You know who you are, roaming the halls with caps and gowns in ripped-open plastic, interrupting classes I’m teaching the next two weeks.
“I’m not sure how you get out half a month earlier than everyone else,” I tell you while you’re walking around the school. It’s a mystery of life I neither condone nor understand.
You’re smiling, returning from picnics and parks while I review freshmen for finals. They grumble–they’re sitting. They want to be going to picnics and parks, too. Sometimes I see one of you frowning. You’re not crossing the stage. We stop and have a meaningful moment–this is a tough time for you. Your friends are all glowing. I tell you this doesn’t mean you won’t succeed. Push through! Be great!
Every once in a while I see your teachers in the hall, freed from the classroom since you’ve got one foot on the stage. One of them should bring me a coffee or lunch.
I remember when you arrived. When you were the one stuck in the classroom watching everyone celebrate. Four (or five!) years flew. I’m getting old. “I could die at any moment, get your work done NOW!” I’ve said that to you for years. The calendar shows it’s closer to being true.
But now, you owe me nothing–no work left to give, only a stage to conquer, then you’re free to enjoy to the magic of life.
I’ve noticed something–as the day drew near, more and more of you said, “Now what?” You’ve stolen my entrepreneurship books, you’ve asked the larger questions, we’ve talked philosophy, you’ve wondered about the stuff that’s real in life.
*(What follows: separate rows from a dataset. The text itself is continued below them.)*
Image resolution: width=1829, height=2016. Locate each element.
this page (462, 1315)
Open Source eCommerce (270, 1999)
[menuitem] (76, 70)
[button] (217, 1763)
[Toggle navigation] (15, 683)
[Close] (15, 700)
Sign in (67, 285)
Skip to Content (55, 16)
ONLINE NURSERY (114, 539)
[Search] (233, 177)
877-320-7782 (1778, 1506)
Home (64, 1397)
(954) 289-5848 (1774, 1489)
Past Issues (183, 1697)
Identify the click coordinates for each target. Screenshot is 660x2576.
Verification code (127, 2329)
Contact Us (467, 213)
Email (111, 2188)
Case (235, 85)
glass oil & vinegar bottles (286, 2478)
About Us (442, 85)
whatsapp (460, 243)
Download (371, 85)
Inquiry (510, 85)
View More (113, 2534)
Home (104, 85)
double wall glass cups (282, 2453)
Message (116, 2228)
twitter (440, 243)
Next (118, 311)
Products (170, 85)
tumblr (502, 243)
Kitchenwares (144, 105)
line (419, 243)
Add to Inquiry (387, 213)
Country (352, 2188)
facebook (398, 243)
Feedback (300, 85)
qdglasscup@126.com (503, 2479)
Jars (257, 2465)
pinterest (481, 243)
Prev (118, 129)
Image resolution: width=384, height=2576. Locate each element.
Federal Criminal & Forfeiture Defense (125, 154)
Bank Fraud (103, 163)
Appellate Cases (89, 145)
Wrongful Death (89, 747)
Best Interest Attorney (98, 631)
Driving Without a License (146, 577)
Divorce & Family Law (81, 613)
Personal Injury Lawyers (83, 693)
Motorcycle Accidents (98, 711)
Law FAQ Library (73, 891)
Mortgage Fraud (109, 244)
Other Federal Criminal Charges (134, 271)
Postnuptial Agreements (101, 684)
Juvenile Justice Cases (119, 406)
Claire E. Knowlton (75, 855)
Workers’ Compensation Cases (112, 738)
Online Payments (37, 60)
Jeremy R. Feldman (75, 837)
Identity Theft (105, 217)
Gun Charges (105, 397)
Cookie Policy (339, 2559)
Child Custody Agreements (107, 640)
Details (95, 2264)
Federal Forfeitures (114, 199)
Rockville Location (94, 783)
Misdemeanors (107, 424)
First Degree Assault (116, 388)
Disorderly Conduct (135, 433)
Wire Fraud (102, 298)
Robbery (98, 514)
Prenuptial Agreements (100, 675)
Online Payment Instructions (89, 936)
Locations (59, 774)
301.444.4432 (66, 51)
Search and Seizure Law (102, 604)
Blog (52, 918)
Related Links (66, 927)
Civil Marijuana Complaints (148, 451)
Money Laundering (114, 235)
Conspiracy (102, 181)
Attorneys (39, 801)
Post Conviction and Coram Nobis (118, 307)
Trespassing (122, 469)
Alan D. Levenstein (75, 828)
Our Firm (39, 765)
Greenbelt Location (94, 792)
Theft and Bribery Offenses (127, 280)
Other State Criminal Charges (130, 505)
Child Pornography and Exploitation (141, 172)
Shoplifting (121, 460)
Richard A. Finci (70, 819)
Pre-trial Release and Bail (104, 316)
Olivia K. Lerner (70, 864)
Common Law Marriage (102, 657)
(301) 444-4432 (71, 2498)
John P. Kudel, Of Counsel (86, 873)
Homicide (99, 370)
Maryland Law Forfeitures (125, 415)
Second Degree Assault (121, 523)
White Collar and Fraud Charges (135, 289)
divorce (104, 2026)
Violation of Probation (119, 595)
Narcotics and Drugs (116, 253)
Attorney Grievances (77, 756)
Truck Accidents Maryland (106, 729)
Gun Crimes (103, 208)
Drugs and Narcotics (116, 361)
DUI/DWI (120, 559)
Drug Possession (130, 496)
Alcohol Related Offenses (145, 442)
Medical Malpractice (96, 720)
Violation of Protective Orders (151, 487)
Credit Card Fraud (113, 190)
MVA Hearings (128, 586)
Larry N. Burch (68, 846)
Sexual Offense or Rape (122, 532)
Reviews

You’ve had that “holy shit” moment as you realized you’ll be going out into a world that hands you nothing. We’ve handed you that world. And now, you’ll have to dig through the manure and build your own empire.
“Why don’t they teach us this?” you’ve asked in horror. I’ve laughed.
“I did,” I said. “You weren’t ready to listen.” You’re ready now. Life’s come knocking. Or smacking, as it were…
But… I wonder…
Why have you waited to start life? I told you to start–for real–the moment you entered my door.
Why does everyone imagine a cap and gown gives you the power to rule the universe, when what gives you the power to be amazing is putting in a little effort each and every day. Before you know it, there you are. The sooner you start, the sooner it dawns on you that you’ve been great all along. Any day can be the day you commit to becoming what you should be and what you already are, magic.
Still, I’m proud of you. This is a big moment.
Some of you will go on to college and training. You’ll spend another few years waiting for your programs to end so you can be great.
Then maybe you’ll go on to jobs where you’ll wait for things to work out, to be fun, engaging, profitable, not realizing a little extra daily effort would’ve built you the companies whose cubicles you now grace, if you started imagining it years ago.
You might wait for the right person to come along at the right time.
You’ll wait to start a family–till you’re settled down and the meaning of life appears. There’s a lot of waiting to be had in life, you’ll think.
I’ve learned the meaning of life never appears. The perfect time is an illusion.
Graduation day does not begin life. Today begins life. Whether you’re eighteen or eighty, or even fifteen sitting at my desks for another two weeks, life begins now.
Graduation doesn’t begin life. You do. Do it. Today.